PROBLEM REQUIREMENTS
Please copy out, word for word, the part of the listing that opens with its first line and closes with the line containing "(x=515, y=162)", including both of those lines.

━━ SOURCE RECORDS ━━

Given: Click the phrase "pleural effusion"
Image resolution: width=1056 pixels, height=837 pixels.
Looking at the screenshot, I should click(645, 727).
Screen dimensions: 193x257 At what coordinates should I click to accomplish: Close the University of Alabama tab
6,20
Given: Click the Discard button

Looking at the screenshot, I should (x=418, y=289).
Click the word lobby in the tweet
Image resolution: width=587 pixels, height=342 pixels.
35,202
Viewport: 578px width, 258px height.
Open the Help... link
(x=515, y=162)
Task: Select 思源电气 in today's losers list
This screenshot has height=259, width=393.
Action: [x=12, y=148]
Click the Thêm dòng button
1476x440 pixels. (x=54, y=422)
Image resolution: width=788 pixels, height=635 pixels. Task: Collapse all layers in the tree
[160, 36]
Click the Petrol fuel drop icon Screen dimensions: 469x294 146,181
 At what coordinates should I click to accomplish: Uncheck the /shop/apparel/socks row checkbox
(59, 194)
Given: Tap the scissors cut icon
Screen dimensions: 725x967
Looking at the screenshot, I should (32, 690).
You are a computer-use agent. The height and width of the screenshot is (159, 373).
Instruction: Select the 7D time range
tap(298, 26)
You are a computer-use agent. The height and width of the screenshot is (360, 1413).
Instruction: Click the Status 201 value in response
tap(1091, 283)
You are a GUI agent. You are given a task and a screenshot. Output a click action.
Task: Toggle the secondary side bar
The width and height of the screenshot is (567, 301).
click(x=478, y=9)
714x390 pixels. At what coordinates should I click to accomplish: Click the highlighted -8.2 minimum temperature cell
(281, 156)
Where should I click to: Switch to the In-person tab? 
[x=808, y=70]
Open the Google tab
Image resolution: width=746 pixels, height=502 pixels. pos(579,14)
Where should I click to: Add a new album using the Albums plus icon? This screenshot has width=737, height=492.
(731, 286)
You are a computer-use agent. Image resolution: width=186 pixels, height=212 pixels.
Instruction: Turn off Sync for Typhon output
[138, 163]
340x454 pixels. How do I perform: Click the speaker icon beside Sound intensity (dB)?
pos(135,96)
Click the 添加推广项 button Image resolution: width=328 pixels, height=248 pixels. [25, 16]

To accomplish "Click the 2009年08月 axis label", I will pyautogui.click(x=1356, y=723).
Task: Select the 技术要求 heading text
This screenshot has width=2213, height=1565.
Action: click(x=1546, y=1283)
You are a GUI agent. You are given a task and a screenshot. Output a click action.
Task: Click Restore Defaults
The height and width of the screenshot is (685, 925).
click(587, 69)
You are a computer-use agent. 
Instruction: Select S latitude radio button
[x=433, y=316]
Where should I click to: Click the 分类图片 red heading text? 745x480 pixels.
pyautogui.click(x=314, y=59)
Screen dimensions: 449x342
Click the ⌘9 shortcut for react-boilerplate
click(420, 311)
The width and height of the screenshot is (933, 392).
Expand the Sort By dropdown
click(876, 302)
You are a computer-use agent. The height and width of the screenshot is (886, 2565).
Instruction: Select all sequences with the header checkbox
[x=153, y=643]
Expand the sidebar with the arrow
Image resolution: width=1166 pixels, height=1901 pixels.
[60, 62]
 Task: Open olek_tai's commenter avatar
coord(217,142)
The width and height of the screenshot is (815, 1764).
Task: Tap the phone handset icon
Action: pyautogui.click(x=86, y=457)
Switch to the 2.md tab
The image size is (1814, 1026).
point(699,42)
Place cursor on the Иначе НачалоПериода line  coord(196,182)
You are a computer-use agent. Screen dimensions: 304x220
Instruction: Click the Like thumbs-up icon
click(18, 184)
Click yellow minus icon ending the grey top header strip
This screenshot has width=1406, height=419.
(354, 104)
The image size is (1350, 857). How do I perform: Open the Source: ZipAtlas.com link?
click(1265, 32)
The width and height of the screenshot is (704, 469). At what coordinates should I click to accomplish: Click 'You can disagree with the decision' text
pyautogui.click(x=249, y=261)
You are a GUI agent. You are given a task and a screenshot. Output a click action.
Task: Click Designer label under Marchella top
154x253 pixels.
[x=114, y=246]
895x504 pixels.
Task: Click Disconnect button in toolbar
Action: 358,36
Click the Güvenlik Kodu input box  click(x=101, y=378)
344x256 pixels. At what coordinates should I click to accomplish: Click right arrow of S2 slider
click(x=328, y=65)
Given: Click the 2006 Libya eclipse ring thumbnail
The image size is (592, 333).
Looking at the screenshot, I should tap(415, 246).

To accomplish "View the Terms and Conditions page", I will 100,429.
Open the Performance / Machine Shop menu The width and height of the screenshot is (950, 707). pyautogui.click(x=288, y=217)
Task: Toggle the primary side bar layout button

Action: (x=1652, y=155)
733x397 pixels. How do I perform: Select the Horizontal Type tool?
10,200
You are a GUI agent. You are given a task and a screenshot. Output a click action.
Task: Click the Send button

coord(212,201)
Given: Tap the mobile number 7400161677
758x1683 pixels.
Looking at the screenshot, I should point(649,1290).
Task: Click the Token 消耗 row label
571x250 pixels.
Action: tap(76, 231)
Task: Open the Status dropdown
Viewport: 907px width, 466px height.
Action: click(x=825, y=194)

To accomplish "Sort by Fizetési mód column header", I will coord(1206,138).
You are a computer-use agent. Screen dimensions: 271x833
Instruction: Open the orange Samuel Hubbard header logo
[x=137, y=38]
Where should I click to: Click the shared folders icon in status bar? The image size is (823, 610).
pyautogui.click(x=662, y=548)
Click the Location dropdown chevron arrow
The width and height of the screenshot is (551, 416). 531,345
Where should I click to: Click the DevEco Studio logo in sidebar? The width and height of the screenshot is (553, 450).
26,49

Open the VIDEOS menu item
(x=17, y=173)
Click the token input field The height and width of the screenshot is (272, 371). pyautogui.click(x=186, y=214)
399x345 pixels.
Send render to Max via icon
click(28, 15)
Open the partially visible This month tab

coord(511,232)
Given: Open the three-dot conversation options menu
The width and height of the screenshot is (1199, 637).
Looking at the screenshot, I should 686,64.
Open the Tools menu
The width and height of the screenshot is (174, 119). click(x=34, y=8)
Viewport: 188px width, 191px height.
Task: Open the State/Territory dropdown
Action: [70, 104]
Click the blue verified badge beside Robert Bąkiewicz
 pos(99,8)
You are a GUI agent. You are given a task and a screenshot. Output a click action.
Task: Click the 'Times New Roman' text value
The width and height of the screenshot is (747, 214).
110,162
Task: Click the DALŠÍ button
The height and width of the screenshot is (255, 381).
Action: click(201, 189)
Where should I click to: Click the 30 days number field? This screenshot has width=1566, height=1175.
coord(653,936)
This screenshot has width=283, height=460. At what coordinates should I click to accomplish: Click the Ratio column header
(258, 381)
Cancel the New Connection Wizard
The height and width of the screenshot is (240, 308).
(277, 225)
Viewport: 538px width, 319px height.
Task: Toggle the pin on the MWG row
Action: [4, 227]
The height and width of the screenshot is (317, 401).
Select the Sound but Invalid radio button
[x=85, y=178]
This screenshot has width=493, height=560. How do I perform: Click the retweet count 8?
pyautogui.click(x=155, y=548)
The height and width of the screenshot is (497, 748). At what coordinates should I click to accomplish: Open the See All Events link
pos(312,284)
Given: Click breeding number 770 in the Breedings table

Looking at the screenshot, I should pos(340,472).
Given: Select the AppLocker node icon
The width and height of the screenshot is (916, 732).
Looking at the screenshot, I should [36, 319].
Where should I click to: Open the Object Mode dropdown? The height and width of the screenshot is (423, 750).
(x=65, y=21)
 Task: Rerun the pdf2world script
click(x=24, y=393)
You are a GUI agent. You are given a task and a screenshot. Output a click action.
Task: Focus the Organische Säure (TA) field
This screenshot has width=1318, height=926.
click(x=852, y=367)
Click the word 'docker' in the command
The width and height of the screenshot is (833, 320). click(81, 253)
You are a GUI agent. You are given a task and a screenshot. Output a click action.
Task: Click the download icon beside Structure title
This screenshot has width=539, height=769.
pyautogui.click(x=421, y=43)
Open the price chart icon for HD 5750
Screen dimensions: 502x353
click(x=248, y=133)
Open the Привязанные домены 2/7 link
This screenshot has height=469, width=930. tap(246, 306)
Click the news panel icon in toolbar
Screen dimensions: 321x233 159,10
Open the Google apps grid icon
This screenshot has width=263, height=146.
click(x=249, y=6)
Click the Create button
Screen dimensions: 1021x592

━━━

WRITTEN RESPONSE
Given: Click the phrase "pleural effusion"
Image resolution: width=1056 pixels, height=837 pixels.
Looking at the screenshot, I should click(645, 727).
Screen dimensions: 193x257 At what coordinates should I click to accomplish: Close the University of Alabama tab
6,20
Given: Click the Discard button

Looking at the screenshot, I should (x=418, y=289).
Click the word lobby in the tweet
Image resolution: width=587 pixels, height=342 pixels.
35,202
Viewport: 578px width, 258px height.
Open the Help... link
(x=515, y=162)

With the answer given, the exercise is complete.